This title is no oxymoron. My wife and I took a short trip to Buffalo, prompted by the scheduled mid-June opening of the Buffalo AKG Art Museum’s (formerly Albright-Knox Gallery) new building. It turns out that the building is slightly behind schedule; we could see a curving bridge leading to the building and its glass exterior, but it is not yet open for exhibits. Our disappointment was mitigated by the Museum’s impressive permanent collection and its new glass-ceilinged town square. And located across the street from the AKG is Buffalo State University’s Burchfield Penney Art Center, which displays regional art as well as the Stanford Lipsey Art Glass Collection, a superb display of fifty contemporary pieces, also well worth visiting.
A Frank Lloyd Wright Mecca
Buffalo is a mecca for people interested in the work of the architect Frank Lloyd Wright. Darwin Martin, a corporate executive at the turn of the twentieth century, became one of Wright’s most important patrons. This relationship led Wright to design a group of four contiguous houses in Buffalo for Martin’s family and domestic staff as well as their summer home twenty miles south of Buffalo on Lake Erie. The Martin House complex and the Graycliff Conservancy are both top destinations for anyone interested in Wright specifically or in architecture at all. (In a previous post, I discussed my life-long interest in architecture.)

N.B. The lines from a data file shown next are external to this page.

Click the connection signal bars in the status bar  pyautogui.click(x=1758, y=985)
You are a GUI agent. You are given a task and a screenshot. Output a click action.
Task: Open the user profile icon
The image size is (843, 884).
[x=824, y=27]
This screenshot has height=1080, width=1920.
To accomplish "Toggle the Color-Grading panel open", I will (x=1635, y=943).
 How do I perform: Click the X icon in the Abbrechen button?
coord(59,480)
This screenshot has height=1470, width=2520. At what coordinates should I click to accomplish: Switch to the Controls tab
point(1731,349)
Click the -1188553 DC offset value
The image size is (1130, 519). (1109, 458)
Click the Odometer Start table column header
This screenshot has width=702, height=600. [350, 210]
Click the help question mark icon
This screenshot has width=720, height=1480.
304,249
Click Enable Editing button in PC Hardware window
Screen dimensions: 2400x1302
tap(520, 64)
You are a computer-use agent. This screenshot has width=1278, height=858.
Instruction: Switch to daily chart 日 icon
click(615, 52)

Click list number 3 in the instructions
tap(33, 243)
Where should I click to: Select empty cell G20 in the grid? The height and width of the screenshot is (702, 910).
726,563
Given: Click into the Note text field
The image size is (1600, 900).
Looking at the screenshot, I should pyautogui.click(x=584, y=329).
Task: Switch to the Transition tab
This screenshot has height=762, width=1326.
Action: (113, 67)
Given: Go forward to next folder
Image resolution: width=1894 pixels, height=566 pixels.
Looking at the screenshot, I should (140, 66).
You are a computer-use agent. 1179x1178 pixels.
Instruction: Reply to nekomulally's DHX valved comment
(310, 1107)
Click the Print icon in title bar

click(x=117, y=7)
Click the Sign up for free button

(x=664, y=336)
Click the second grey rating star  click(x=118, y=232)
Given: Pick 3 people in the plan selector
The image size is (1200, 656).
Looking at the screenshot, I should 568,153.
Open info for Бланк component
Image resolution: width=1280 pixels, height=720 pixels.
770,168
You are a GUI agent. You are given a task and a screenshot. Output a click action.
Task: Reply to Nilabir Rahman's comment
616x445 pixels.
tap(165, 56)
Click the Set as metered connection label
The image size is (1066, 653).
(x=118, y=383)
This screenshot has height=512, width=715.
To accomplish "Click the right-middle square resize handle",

The Martin House and Graycliff both display the key components of Wright’s revolutionary architectural philosophy. These include “breaking the box” of houses divided into walled-off rooms, anchoring a house on pillars with cantilevered components, plentiful windows (because the exterior walls aren’t load-bearing), integration of the space in the house with its external environment, and an emphasis on horizontal over vertical lines (giving rise to the term Prairie School). Rooms on the main floor aren’t divided from, but flow into one another. Because the second floor is private space, Wright de-emphasizes and hides staircases. The docents at both the Martin House and at Graycliff are excellent at explaining Wright’s philosophy and showing how it is expressed in design.
The restoration of the Martin House is an impressive story of public enterprise and civic volunteerism. Martin lost his fortune in the Great Depression and after his death in 1935, his wife Isabelle walked away from the house. It was left to the elements and parts of it were dismantled. The renovation began in the Sixties and involved rebuilding major parts of the house, such as a long pergola leading to a conservatory with a replica of the Winged Victory.
The renovations are essentially complete, except restoring all the original leaded glass windows that use Wright’s famous “tree of life” motif. Doing this would cost several million dollars.
The Heath House
My wife and I went for a walk in a heritage district near the AKG Museum. We noticed a house that had Wright’s earmarks of horizontal lines, a porch integrated into the building, a low-pitched roof, and stained glass windows. A quick search showed that this house was built for William Heath, one of Martin’s fellow executives, at the same time as Martin’s House. The home is privately owned and doesn’t even have a plaque. I understand the current owner’s desire for privacy, but I hope that at some time in the future this house will come into the public domain. A second major Wright commission, the Davidson House, also is privately owned, and I hope it too comes into the public domain.
These houses were designed for the wealthiest of clients and include extremely expensive detailing and workmanship, but the concepts they embody have enormously influenced subsequent generations of architects. We came away from our three days in Buffalo restored and inspired, particularly by reflecting on the revolutionary work of an architectural genius. I encourage my readers to make this trip, especially when the AKG Museum’s new building is complete.
A Few Logistical Matters (If you go …)
- If you are crossing the border by car, especially during high season, you can encounter long delays. With three bridges to choose from (Lewiston-Queenston, Peace Bridge, Rainbow Bridge) it makes sense to check wait times posted by both the US and Canadian governments.
- Buffalo is ringed by expressways (I-190 and I-290) that Google Maps and Waze recommend because the travel time when they are uncongested is shorter than non-expressway routes. We find unfamiliar expressways stressful and suggest using urban streets, which are also a better way to explore the city.
- We stayed in a non-descript suburban hotel. A better choice would have been the newly opened Richardson Hotel, located in a renovated heritage building on the campus of Buffalo State University, and also much closer to the AKG Museum and Martin House.